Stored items
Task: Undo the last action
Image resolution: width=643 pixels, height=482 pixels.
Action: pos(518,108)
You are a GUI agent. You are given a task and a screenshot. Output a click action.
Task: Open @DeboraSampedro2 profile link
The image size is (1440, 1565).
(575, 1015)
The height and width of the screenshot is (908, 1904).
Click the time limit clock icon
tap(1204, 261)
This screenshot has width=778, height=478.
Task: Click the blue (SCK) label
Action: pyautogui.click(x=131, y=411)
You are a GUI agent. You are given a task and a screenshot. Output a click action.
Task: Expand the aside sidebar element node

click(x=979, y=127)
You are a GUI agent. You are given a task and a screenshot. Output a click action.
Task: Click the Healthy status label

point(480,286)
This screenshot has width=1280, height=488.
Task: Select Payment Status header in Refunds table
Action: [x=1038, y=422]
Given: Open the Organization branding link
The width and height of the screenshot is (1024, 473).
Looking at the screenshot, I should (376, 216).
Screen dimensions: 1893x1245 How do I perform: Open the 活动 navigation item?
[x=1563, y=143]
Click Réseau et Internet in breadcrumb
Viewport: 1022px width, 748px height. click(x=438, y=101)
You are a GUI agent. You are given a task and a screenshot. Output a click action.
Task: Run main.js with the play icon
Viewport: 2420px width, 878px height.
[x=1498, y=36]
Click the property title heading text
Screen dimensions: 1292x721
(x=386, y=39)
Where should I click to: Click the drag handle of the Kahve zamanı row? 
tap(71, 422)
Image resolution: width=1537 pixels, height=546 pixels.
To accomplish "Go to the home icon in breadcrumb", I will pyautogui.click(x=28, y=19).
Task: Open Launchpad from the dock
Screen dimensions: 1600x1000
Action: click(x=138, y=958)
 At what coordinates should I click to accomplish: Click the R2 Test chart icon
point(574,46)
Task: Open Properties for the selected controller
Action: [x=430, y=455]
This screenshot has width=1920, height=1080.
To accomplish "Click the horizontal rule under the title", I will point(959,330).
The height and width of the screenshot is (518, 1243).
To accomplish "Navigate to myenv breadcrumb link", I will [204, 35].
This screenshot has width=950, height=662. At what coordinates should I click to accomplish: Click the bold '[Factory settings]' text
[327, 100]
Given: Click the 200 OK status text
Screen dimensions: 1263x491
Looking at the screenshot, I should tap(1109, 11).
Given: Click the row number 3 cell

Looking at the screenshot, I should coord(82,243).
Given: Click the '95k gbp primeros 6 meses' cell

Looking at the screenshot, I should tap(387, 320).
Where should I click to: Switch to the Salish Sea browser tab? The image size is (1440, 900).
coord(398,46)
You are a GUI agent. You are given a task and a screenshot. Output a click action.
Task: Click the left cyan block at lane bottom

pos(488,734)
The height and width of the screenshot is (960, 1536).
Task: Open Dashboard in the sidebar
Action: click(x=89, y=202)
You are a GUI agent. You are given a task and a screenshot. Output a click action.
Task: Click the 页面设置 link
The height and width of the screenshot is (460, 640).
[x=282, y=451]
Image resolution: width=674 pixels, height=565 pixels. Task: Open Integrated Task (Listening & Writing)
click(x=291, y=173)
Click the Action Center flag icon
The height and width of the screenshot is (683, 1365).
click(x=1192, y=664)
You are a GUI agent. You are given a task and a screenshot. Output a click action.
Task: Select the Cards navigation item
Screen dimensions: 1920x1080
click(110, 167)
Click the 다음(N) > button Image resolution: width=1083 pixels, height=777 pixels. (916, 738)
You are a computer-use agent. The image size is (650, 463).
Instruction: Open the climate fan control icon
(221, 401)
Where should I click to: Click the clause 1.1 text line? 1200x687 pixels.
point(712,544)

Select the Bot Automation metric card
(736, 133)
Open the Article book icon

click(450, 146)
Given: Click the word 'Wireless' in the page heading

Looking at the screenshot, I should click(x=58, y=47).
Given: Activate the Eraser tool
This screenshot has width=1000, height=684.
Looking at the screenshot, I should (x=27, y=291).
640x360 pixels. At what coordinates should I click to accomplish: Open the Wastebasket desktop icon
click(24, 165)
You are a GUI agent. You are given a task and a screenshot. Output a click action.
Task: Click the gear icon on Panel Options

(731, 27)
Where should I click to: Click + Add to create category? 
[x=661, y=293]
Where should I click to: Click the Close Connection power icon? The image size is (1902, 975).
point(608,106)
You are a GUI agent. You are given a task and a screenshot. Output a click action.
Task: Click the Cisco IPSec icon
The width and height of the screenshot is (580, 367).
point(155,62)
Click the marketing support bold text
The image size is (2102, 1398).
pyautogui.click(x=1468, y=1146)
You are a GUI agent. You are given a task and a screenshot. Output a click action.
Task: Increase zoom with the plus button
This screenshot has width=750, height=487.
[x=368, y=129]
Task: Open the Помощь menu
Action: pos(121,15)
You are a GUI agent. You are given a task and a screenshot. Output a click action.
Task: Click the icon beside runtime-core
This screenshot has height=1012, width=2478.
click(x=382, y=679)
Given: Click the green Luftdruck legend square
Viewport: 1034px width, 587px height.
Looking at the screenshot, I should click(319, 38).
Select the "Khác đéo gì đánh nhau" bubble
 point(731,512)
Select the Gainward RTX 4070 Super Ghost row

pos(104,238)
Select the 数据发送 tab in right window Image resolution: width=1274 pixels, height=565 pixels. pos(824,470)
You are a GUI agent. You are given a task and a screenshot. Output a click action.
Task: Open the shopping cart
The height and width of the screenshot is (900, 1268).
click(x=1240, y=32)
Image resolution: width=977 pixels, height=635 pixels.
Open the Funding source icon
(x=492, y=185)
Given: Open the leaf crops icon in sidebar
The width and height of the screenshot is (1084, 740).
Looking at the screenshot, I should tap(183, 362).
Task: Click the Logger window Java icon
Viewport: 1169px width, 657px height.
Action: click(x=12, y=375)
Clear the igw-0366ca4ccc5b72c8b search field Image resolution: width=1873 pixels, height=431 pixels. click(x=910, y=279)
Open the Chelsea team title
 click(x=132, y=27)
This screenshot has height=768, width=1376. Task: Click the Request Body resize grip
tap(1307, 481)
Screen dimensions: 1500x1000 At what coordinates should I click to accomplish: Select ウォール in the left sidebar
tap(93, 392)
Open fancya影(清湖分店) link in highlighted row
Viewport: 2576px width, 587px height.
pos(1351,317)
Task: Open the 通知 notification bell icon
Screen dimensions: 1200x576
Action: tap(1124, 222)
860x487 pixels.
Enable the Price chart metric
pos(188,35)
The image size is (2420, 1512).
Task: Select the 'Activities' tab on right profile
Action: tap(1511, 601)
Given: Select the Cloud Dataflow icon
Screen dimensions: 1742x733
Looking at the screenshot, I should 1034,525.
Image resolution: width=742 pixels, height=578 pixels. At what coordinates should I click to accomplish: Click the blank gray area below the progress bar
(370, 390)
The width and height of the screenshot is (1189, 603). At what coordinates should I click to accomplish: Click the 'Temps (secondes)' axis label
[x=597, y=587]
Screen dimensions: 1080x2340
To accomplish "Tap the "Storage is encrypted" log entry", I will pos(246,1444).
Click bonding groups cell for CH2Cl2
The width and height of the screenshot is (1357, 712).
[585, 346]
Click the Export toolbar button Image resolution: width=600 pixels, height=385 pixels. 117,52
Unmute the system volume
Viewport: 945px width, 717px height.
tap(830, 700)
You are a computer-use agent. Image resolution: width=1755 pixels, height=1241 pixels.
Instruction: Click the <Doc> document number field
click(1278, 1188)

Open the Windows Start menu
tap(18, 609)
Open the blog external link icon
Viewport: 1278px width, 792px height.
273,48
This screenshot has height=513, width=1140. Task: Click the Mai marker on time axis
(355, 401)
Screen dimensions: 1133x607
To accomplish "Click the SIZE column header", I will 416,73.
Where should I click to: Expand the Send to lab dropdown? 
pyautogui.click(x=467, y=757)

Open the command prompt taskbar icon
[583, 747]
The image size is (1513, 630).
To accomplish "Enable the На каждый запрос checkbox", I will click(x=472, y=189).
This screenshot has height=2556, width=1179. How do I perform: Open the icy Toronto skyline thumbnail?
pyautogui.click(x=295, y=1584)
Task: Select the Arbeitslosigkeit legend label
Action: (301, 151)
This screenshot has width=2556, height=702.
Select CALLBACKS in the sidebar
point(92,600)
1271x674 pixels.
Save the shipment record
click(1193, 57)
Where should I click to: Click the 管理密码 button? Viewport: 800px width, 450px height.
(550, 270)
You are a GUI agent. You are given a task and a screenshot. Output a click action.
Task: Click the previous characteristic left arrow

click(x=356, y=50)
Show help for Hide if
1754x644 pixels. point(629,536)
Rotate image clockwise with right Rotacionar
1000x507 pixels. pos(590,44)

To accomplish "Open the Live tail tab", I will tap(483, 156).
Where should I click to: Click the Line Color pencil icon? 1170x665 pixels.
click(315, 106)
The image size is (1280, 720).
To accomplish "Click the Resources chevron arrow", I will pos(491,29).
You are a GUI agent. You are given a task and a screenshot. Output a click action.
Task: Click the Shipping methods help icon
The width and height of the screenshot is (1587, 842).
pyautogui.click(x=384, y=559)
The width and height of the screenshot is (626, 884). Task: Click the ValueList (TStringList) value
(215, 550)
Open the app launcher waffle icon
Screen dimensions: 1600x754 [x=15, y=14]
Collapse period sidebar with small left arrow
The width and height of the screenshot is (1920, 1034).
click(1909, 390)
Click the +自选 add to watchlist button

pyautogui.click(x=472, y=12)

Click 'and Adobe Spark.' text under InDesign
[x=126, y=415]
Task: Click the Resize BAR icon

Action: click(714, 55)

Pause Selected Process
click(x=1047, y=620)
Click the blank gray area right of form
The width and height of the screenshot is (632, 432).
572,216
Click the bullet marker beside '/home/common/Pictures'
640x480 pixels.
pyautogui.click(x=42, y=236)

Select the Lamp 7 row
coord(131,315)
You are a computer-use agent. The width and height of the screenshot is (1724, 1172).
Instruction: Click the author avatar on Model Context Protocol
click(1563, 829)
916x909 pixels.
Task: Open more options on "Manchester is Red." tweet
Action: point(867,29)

§ Task brief: If a line in the entries above contains "computer", include it in the count, then report only the total.

§ Answer to this problem: 3